What is frustrating in this new phase of "semantic development" are the words I can't yet identify. Last night she kept saying "goo goo"-perhaps for the noodles I was preparing? But when I pointed to the noodles that didn't satisfy her need for me to understand "goo goo." On the drive home today she stumped me with "halla." Like she was saying "holla back..." Again, no clue. There are often times I have to ask for a definition from Phillip on new words but he doesn't have answers either.

So each day we will continue to learn and break her codes. For now though, I'll say "ni ni." Sophiease for "night, night."

Tuesday, April 06, 2010

Sophie the Hippie

If someone says the word “hippie” certain images come to mind. According to the all knowing online resource, Wikipedia, hippies are described as “women wore jeans and maintained long hair,[68] and both genders wore sandals or went barefoot.[37] Men often wore beards,[69] while women wore little or no makeup.” A free lifestyle, living off the earth, using recycled goods, and even “dumpster diving” are also associated with being a hippie in this day and age.

And Sophia is among them.

Let’s start with her birthday: April 20. 4/20. Yup. A day celebrated by those who enjoy recreational marijuana. A big part of the hippie movement. Now, she doesn’t and hopefully won’t ever partake in this activity but when we tell our contemporaries her birth date they smile and give a little chuckle. And ask to pass the Doritos.

Feet: Sophie hates wearing socks and shoes. Although she was very excited about her new sparkly white Easter shoes and didn’t want to take them off for bedtime, she inevitably takes shoes and socks off in the car when we go anywhere and takes them off promptly upon coming inside.She much prefers to be barefoot.

Hair: growing slowly but wildly. Hardly enough to put in pig tails and doesn’t get brushed or combed out each day because there really isn’t enough to properly brush or comb. Sometimes after a particular tossy turny night or nap her hair is a mess and there is no fixing it. And nappy like unkempt dreads.

Makeup: well she is only 24 months old so no makeup.
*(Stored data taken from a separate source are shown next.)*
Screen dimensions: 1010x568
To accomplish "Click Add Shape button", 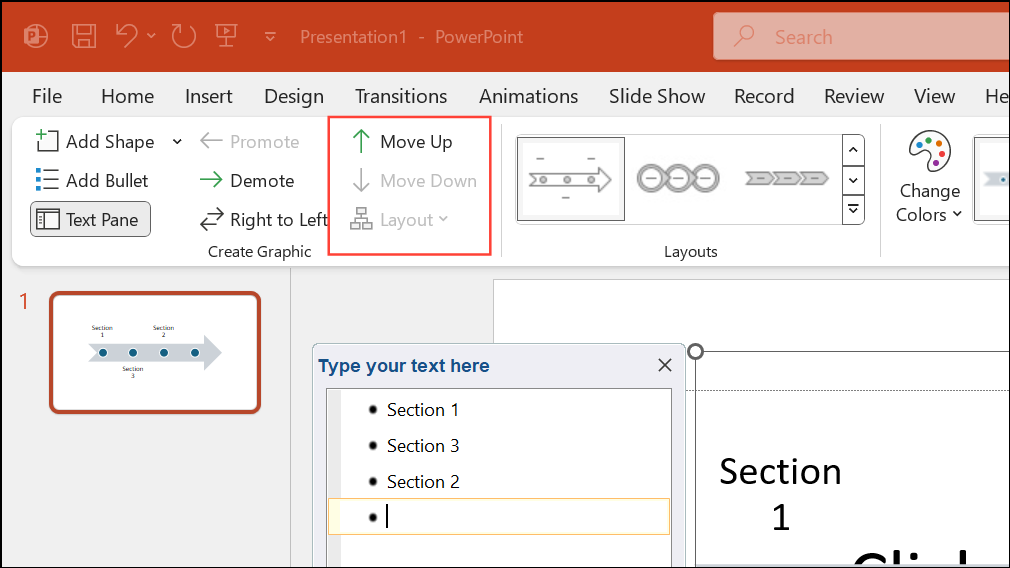I will pos(96,142).
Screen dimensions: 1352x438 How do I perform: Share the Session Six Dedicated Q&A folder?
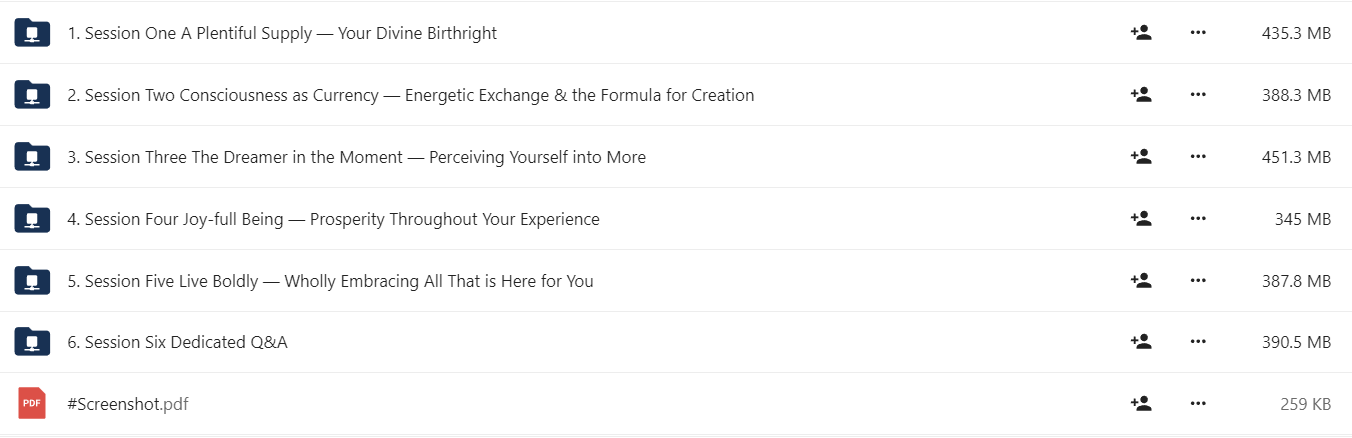tap(1141, 342)
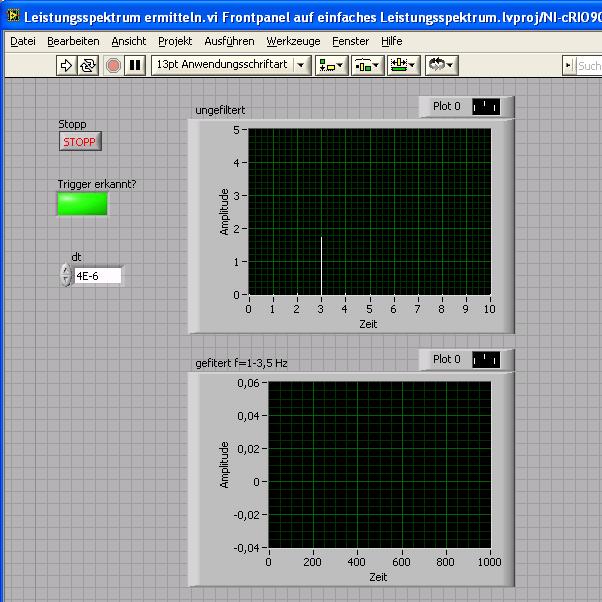Click the Run Continuously icon

[x=88, y=65]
Dumpster Diving: Really this is the crux of this story. Prior to Sophie and Phillip returning home yesterday I cleaned out my car-used Kleenex due to the onslaught of spring allergies, part of a newspaper, straw wrapper, stray jelly beans from Sunday’s Church Easter Egg hunt. I recycled the newspaper and put the rest of the debris in the trashcan. After dinner while getting something from my wallet I realized the Easter Bunny forgot to put something in the Easter baskets-scratch off lotto tickets! So we all scratched our tickets, Phillip won $2, and I instructed Sophie to “blah” (i.e. throw away, yucky, blah) the dud tickets. She obliged. Then I have her walk to her bedroom to get her diaper changed. I realize she is eating something.
“Sophie are you eating something?”
“Yea.”
“Open your mouth.”

Hmmm what is she eating?

“Sophie, open your mouth again.” I go in for the smell test. Smells like pineapple and is white and gummy. I quickly rewind and recall throwing away the jelly beans, Sophie “blahing” the lotto tickets…and picking out of the GARBAGE a rogue jelly bean.

EWWW…Hippie.

Thursday, April 01, 2010

Can't a mama get a break?

We must be entering the terrible twos around here. And not the terrific twos as my sister called them the other day-you don't hit the terrific twos until you turn 21.

Just when I thought we had the bedtime thing figured out Sophie moved onto the next manic fit in the book-bath time. She used to LOVE bath time. Bubbles, splashing, toys, sticky letters, and "nah nah nah" afterward (just like my gramma used to give my sister and I when we would visit.) But this week it is standing up, not wanting to sit down, full on tears and hysterics and "MAMA, MAMA, MAMA!" as I try to bathe her.

I don't know if it was too many bubbles or the sound of the water but something has changed and bath time went from delightful to devilish.

And to top it off, she tosses in some bedtime fits too.